Start of Data provided
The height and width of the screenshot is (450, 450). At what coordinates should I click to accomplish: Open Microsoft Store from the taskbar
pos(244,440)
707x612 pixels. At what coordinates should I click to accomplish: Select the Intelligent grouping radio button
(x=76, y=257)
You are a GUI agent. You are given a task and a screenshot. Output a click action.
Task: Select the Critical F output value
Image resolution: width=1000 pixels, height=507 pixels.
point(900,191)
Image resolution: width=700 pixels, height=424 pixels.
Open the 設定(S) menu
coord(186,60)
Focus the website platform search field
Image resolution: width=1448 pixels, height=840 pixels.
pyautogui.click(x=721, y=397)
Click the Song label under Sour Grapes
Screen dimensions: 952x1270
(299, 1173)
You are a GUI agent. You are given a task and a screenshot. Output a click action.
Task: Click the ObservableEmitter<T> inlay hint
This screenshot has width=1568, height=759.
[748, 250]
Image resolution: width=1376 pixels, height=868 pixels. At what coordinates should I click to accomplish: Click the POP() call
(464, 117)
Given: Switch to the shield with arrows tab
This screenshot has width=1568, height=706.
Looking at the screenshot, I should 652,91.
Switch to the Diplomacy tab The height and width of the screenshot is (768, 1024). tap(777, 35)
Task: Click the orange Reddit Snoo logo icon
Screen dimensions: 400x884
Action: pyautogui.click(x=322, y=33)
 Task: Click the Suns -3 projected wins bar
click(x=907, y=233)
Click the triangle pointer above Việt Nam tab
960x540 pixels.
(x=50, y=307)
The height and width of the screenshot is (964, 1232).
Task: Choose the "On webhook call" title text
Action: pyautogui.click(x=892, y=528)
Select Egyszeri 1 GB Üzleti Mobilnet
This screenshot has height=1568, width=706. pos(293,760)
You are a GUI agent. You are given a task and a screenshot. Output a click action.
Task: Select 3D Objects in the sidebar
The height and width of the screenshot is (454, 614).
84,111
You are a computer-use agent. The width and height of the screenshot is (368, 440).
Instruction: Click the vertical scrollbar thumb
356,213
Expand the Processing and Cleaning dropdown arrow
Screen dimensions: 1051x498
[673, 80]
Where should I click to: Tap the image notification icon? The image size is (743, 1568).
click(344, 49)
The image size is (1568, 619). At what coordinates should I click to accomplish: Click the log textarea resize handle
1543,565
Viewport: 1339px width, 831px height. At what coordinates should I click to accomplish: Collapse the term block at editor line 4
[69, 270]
End of Data provided
Every line of the material that holds "Switch" should be copied out as the answer.

Given: Switch to the shield with arrows tab
Switch to the Diplomacy tab The height and width of the screenshot is (768, 1024). tap(777, 35)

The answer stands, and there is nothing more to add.